The Company regularly evaluates the adequacy of the accruals for product returns, cooperative marketing
arrangements, customer incentive programs and pricing programs. Future market conditions and product transitions
may require the Company to take action to increase such programs. In addition, when the variables used to estimate
these costs change, or if actual costs differ significantly from the estimates, the Company would be required to
record incremental reductions to revenue or increase operating expenses. If, at any future time, the Company
becomes unable to reasonably estimate these costs, recognition of revenue might be deferred until products are sold
to end-users, which would adversely impact revenue in the period of transition.
The Company’s shipping and handling costs are included in cost of sales in the accompanying Consolidated
Statements of Income for all periods presented.
Research and Development Costs
Costs related to research, design and development of products, which consist primarily of personnel, product
design and infrastructure expenses, are charged to research and development expense as they are incurred.
Advertising Costs
Advertising costs are expensed as incurred and amounted to $184.8 million, $118.1 million and $161.5 million
in fiscal years 2011, 2010 and 2009. Advertising costs are recorded as either a marketing and selling expense or a
deduction from revenue. Advertising costs reimbursed by the Company to a customer must have an identifiable
benefit and an estimable fair value in order to be classified as an operating expense. If these criteria are not met, the
cost is classified as a reduction of revenue.
Cash Equivalents
The Company considers all highly liquid instruments purchased with an original maturity of three months or
less to be cash equivalents.
Concentration of Credit Risk
Financial instruments that potentially subject the Company to concentrations of credit risk consist principally
of cash and cash equivalents and accounts receivable.
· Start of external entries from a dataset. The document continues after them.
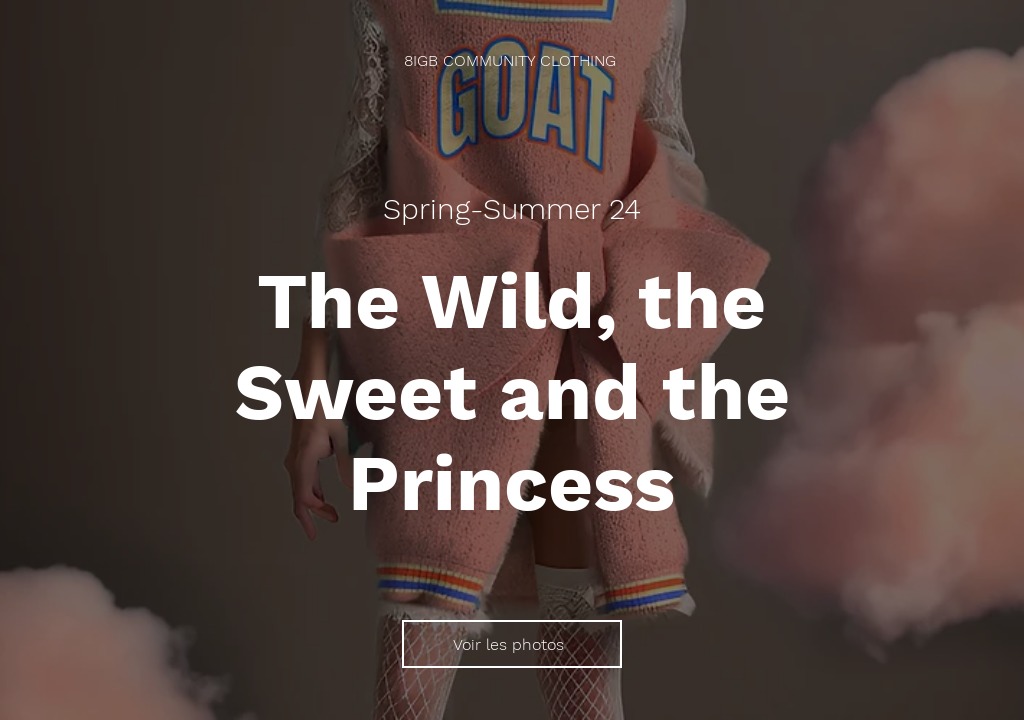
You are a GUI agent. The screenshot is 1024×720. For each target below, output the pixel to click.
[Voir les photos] (512, 644)
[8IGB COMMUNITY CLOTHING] (512, 60)
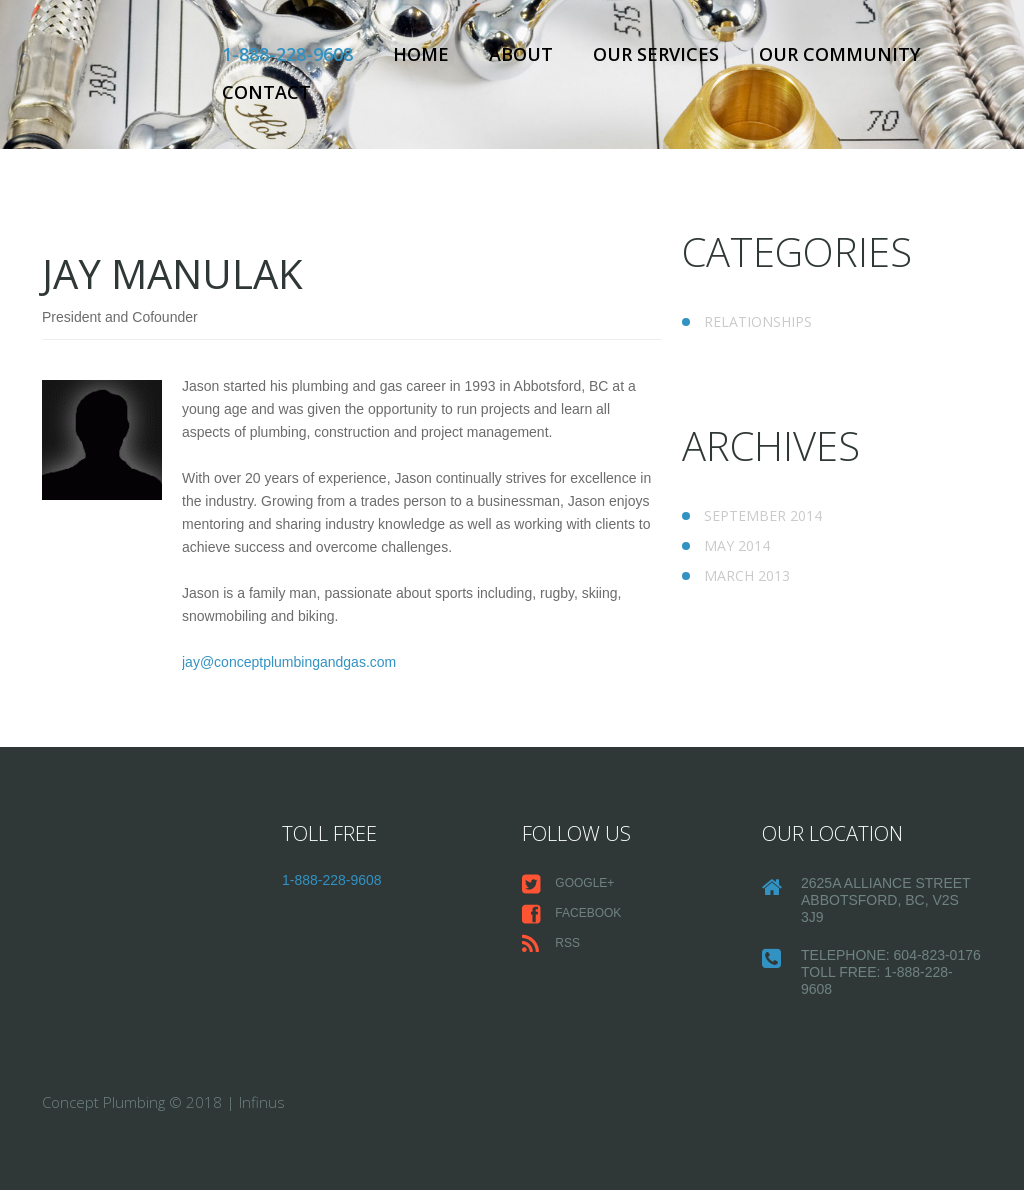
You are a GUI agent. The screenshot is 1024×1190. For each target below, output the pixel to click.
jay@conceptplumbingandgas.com (289, 662)
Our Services (656, 54)
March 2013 (747, 575)
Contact (266, 92)
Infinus (262, 1102)
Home (421, 54)
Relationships (758, 321)
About (521, 54)
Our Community (839, 54)
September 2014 (763, 515)
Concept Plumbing (103, 1102)
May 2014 (737, 545)
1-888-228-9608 (287, 54)
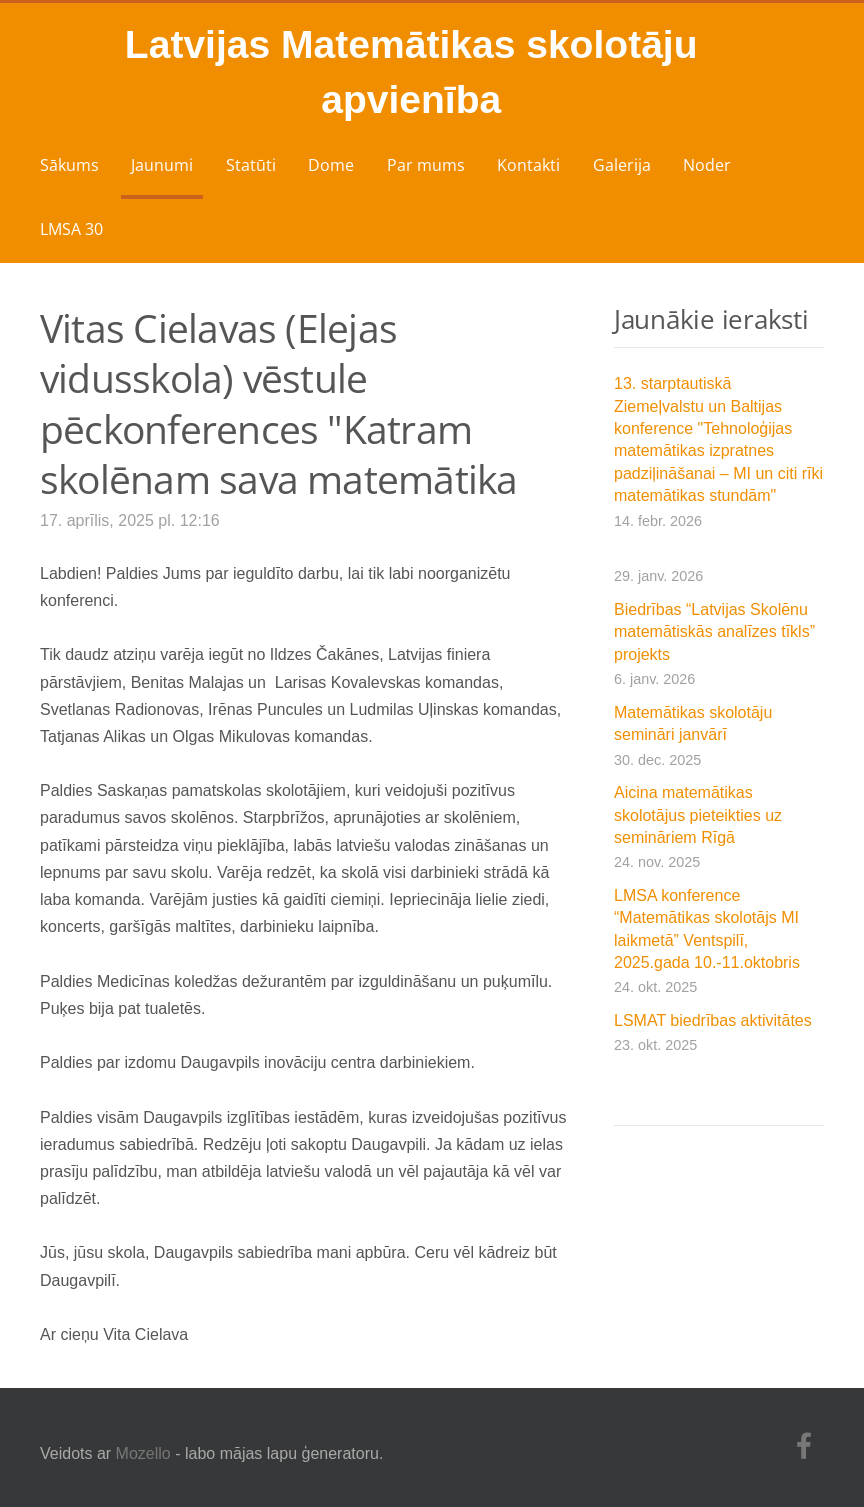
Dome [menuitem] (331, 165)
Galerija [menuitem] (622, 165)
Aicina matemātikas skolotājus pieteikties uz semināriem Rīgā (698, 815)
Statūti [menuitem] (251, 165)
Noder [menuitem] (707, 165)
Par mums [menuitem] (426, 165)
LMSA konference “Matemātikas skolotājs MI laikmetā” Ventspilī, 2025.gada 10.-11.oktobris (707, 929)
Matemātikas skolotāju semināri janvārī (693, 723)
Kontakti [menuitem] (528, 165)
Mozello (143, 1453)
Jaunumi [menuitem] (162, 165)
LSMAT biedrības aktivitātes (713, 1020)
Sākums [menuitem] (69, 165)
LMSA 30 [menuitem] (71, 229)
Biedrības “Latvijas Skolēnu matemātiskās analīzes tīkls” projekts (714, 632)
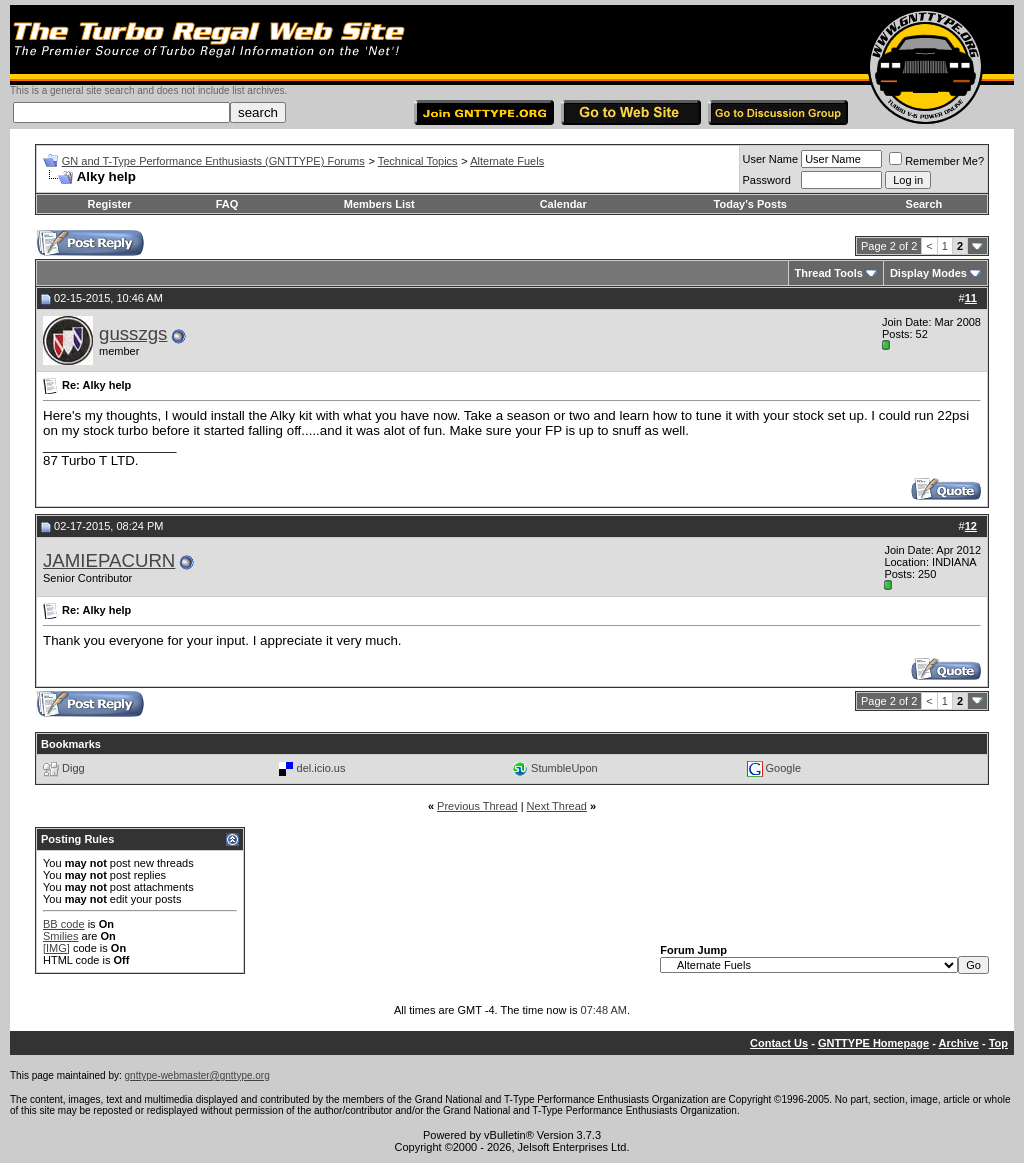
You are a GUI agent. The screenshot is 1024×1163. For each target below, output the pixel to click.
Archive (959, 1043)
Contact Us (779, 1043)
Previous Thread (477, 806)
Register (110, 204)
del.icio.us (321, 768)
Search (924, 204)
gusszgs (133, 333)
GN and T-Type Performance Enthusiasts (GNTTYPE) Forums (213, 161)
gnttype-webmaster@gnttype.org (197, 1075)
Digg (73, 768)
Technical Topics (418, 161)
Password (767, 180)
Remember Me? (936, 161)
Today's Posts (750, 204)
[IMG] (56, 948)
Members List (379, 204)
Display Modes (928, 273)
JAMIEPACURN (109, 560)
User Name (771, 159)
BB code (64, 924)
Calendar (563, 204)
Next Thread (557, 806)
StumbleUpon (564, 768)
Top (998, 1043)
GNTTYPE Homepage (873, 1043)
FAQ (227, 204)
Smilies (60, 936)
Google (783, 768)
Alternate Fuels (507, 161)
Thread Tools (829, 273)
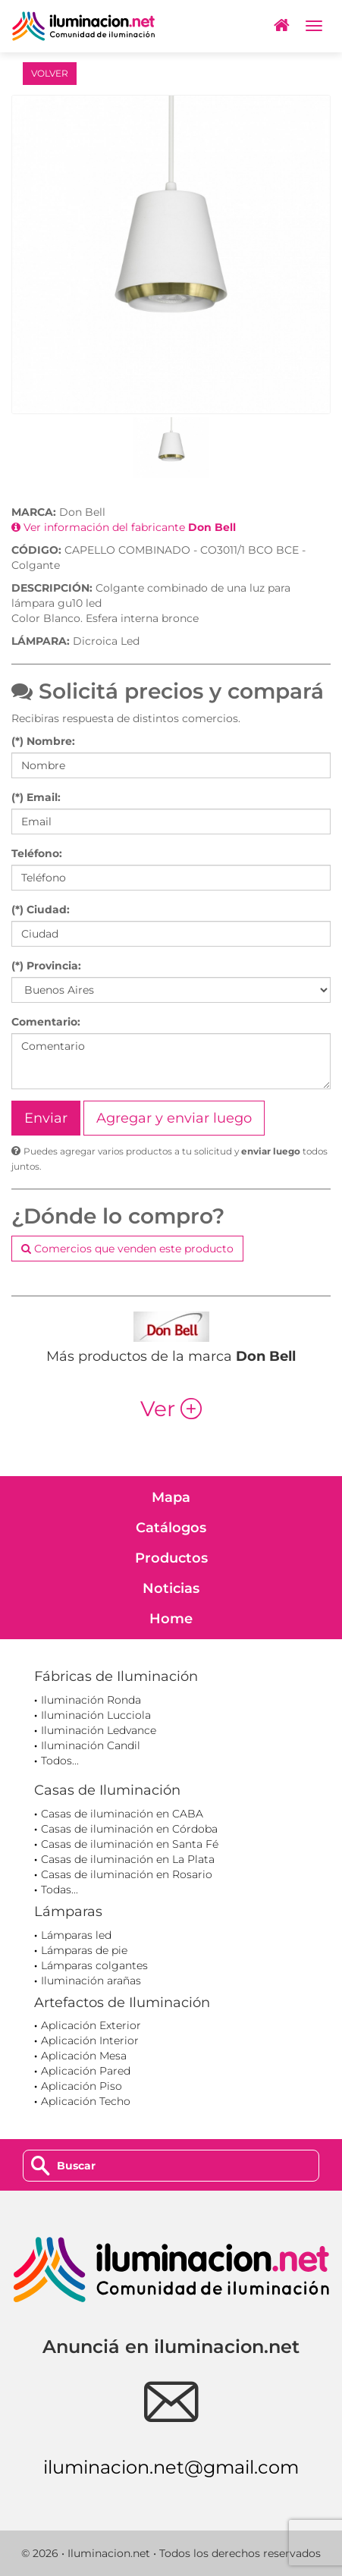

The Company maintains cash and cash equivalents with
various financial institutions to limit exposure with any one financial institution, but is exposed to credit risk in the
event of default by financial institutions to the extent that cash balances with individual financial institutions are
in excess of amounts that are insured.
The Company sells to large OEMs, distributors and key retailers and, as a result, maintains individually
significant receivable balances with such customers. As of March 31, 2011 and 2010, one customer represented 13%
and 14% of total accounts receivable. Typical payment terms require customers to pay for product sales generally
within 30 to 60 days; however terms may vary by customer type, by country and by selling season. Extended
payment terms are sometimes offered to a limited number of customers during the second and third fiscal quarters.
The Company does not modify payment terms on existing receivables.